Arcan, I'm not saying they don't work hard, but when's the last time you saw a heme/onc attending down in the ED at 3am, on a holiday or on a weekend?

It's true that onc emergencies are rare (coming in to look at a peripheral smear being the main one that can't be handled by phone).
And the clinic schedule makes up the majority of the hours, but pt's getting chemo are sick and unless you have resident/fellow coverage then you're phone is going to blow up.

But to answer your original question, I saw them in the ED every other weekend at my last shop and had to call them in 3 times in the middle of the night this year (2 TTP patients, 1 acute blast crisis).

Of course, like in every specialty, if you join a large enough group the amount of call becomes minimal.
 
Don't underestimate the difficulty of some of the medicine subspecialties. Allergy especially is pretty competitive. Don't know much about Rheum other than there aren't enough rheumatologists in most areas.

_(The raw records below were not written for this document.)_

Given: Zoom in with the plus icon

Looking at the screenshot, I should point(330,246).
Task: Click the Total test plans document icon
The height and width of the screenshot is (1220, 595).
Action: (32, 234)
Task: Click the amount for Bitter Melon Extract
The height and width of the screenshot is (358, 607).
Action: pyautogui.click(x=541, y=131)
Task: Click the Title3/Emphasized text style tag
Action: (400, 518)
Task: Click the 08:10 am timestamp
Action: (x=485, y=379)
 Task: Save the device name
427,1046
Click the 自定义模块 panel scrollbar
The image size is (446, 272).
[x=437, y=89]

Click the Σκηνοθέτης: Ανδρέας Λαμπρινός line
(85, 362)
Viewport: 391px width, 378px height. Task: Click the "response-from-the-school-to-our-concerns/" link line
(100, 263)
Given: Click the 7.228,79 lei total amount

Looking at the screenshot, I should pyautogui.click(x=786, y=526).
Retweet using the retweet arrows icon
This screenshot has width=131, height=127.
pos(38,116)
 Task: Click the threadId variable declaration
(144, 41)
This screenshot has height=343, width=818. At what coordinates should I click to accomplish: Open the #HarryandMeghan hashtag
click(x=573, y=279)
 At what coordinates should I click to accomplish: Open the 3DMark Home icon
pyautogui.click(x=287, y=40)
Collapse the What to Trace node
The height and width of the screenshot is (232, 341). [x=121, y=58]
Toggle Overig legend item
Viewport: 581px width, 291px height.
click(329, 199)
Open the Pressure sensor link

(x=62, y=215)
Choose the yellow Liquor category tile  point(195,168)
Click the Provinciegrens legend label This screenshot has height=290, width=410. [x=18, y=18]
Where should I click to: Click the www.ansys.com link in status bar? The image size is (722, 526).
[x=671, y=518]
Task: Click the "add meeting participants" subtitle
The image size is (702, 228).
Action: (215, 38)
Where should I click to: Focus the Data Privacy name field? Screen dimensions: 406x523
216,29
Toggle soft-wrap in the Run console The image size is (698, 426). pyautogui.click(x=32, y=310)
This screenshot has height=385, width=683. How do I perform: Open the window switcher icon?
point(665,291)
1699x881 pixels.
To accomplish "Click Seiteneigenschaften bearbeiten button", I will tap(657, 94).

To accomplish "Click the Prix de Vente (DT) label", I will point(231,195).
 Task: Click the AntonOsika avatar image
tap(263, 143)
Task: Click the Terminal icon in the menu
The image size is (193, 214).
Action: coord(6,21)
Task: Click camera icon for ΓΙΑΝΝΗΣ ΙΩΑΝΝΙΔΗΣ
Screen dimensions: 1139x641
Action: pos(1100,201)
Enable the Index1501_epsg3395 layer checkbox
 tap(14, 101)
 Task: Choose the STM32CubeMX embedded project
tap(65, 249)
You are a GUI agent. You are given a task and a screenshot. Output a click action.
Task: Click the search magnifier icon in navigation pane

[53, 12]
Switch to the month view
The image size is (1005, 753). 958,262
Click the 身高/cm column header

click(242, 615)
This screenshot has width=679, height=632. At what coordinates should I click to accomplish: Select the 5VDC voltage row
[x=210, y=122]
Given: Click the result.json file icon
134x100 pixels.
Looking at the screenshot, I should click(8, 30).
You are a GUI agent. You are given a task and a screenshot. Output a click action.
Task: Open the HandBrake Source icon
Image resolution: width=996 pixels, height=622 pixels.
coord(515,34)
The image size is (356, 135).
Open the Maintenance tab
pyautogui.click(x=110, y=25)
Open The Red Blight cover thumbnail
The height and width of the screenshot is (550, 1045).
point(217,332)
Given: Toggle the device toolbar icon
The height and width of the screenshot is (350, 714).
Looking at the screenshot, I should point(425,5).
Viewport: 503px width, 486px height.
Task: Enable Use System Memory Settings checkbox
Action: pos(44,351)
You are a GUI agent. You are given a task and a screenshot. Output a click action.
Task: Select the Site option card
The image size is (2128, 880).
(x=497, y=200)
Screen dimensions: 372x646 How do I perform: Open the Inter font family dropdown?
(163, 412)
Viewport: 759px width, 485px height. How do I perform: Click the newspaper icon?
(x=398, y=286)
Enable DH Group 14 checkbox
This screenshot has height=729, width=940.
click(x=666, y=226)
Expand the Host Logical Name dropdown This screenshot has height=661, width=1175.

Heme/Onc is not a life-style specialty. It's currently very lucrative to do adult oncology secondary to reimbursement for chemo regimens, but that will change once CMS gets around to cracking down on infusion suites. Right now it falls under the "make a lot of money/work really hard" quadrant of the reimbursement vs. work chart.

One thing I thought was missing from that list was GI. It has a nice mix of procedural and clinic patients, very good reimbursement at present, and the opportunity for some intellectually challenging cases if you choose to do a significant % of hepatology (though that doesn't pay as well as scopes, of course). You will have a fair number of calls/consults when you're on call (anemia NOS = GI admit), but most of them can be admitted, transfused if necessary, and then seen in the AM. Only the rare bolus/bleeding varices pt require emergent procedural intervention.

All of that said, it's definitely becoming one of the most competitive IM specialties, probably because of ^.